§ EXERCISE
Every line containing "computer" should be copied out. Go through the entries and find them.

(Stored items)

....

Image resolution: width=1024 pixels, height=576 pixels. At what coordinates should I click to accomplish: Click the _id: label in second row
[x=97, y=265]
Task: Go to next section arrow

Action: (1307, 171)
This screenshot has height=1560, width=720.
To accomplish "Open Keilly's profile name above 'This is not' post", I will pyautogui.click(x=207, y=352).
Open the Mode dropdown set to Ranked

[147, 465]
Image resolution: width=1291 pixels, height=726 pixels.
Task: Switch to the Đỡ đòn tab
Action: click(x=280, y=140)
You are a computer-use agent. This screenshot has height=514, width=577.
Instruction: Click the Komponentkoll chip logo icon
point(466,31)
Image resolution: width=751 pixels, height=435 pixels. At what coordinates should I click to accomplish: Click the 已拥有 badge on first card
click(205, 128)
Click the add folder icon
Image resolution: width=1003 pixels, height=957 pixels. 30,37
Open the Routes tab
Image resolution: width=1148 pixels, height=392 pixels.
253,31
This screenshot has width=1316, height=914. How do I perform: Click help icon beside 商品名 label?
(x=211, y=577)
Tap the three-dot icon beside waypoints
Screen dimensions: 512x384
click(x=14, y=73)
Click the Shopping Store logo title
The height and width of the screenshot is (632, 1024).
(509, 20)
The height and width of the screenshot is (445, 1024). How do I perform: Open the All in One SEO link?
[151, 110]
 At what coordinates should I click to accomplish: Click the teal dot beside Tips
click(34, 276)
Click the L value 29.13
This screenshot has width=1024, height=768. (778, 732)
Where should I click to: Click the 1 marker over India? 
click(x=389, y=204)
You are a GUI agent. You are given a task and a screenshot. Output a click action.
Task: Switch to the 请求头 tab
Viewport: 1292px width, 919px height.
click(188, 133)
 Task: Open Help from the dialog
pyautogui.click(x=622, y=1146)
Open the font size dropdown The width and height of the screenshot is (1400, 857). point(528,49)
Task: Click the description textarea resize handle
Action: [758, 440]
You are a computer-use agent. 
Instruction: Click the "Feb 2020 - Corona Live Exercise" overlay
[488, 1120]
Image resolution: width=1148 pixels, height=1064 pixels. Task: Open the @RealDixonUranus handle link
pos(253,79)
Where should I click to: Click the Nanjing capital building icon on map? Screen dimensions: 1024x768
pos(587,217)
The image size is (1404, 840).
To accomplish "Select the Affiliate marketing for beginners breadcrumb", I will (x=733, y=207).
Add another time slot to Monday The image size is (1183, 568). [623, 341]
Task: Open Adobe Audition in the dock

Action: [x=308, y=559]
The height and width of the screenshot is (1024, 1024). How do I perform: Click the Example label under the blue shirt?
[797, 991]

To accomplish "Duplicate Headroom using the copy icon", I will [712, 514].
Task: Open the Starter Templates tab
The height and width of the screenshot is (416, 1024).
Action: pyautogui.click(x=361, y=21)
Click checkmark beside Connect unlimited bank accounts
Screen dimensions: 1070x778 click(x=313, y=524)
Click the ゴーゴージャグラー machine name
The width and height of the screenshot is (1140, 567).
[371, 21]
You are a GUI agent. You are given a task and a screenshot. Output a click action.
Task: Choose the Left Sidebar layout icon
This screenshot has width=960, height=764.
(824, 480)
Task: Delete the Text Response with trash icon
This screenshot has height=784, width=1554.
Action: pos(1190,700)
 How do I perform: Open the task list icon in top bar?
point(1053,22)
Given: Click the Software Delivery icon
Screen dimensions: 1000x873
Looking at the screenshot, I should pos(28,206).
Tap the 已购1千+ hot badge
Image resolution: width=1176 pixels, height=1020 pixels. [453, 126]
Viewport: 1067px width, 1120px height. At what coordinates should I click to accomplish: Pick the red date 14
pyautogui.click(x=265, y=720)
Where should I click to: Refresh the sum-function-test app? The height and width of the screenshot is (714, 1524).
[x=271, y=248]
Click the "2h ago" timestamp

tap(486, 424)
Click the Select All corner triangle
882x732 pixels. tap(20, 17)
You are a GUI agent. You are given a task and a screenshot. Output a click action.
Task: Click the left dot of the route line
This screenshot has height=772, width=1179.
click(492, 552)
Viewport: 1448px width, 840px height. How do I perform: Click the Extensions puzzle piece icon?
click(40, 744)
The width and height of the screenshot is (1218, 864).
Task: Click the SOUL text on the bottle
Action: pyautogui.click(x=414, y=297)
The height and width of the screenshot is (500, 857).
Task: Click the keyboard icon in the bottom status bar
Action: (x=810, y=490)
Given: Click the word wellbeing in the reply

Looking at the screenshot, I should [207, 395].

....

§ SOLUTION BELOW
You are a computer-use agent. This screenshot has height=514, width=577.
You are a computer-use agent. 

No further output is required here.